### EXERCISE OBJECTIVE:
Revise each of the rows below, replacing every "screenshot" with "screen capture" and leaving everything else unchanged. Leave the pictures out of your answer.

### RECORDS FOR THE EXERCISE:
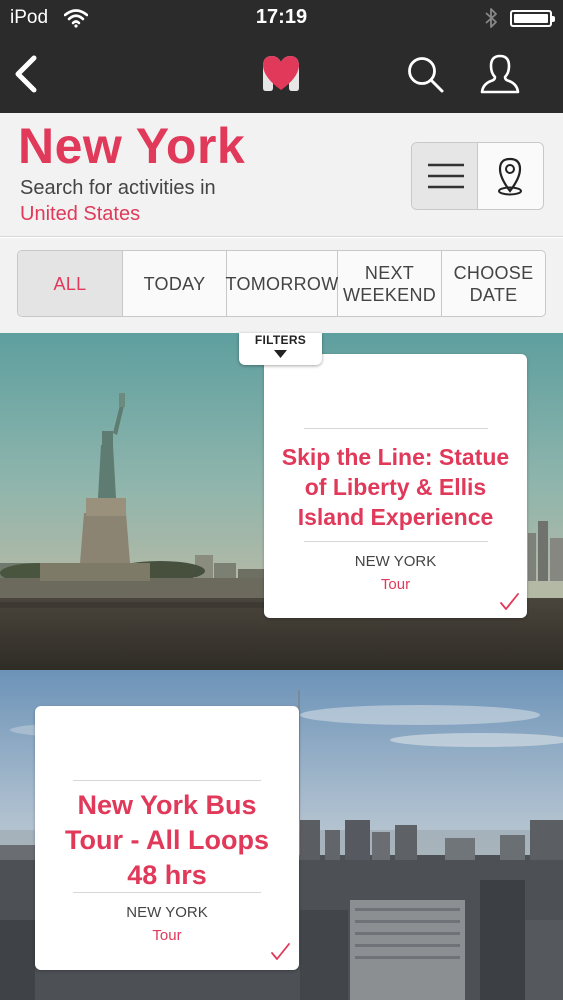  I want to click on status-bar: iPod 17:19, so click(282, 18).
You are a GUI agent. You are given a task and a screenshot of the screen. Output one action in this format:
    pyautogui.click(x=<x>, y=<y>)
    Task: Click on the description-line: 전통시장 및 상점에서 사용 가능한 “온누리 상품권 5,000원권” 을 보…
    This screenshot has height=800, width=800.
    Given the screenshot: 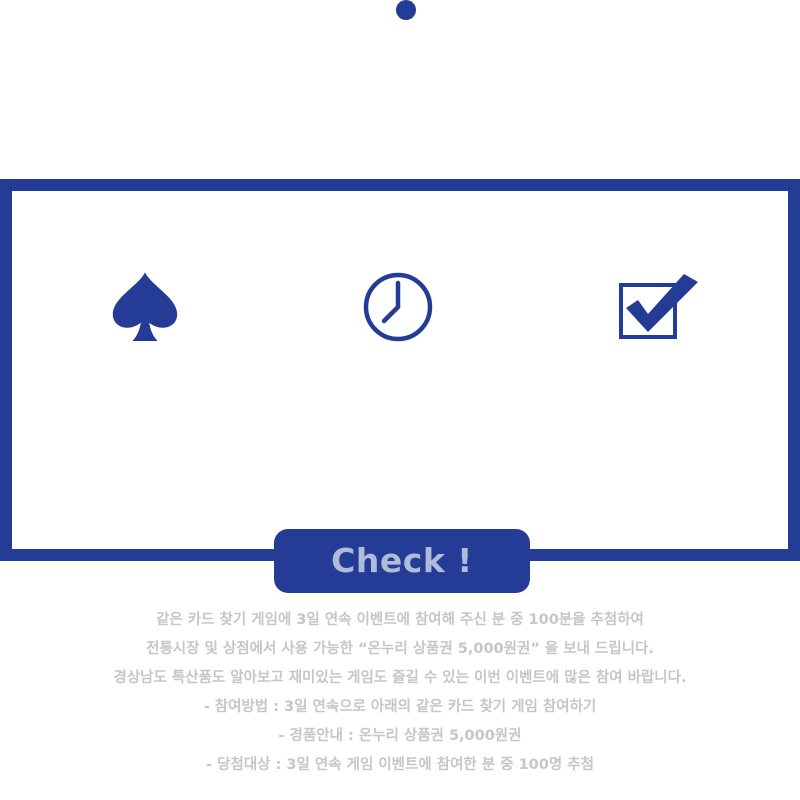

### EXERCISE ANSWER:
  I want to click on status-bar: iPod 17:19, so click(282, 18).
You are a GUI agent. You are given a task and a screen capture of the screen. Output one action in this format:
    pyautogui.click(x=<x>, y=<y>)
    Task: Click on the description-line: 전통시장 및 상점에서 사용 가능한 “온누리 상품권 5,000원권” 을 보…
    This screen capture has height=800, width=800.
    Given the screen capture: 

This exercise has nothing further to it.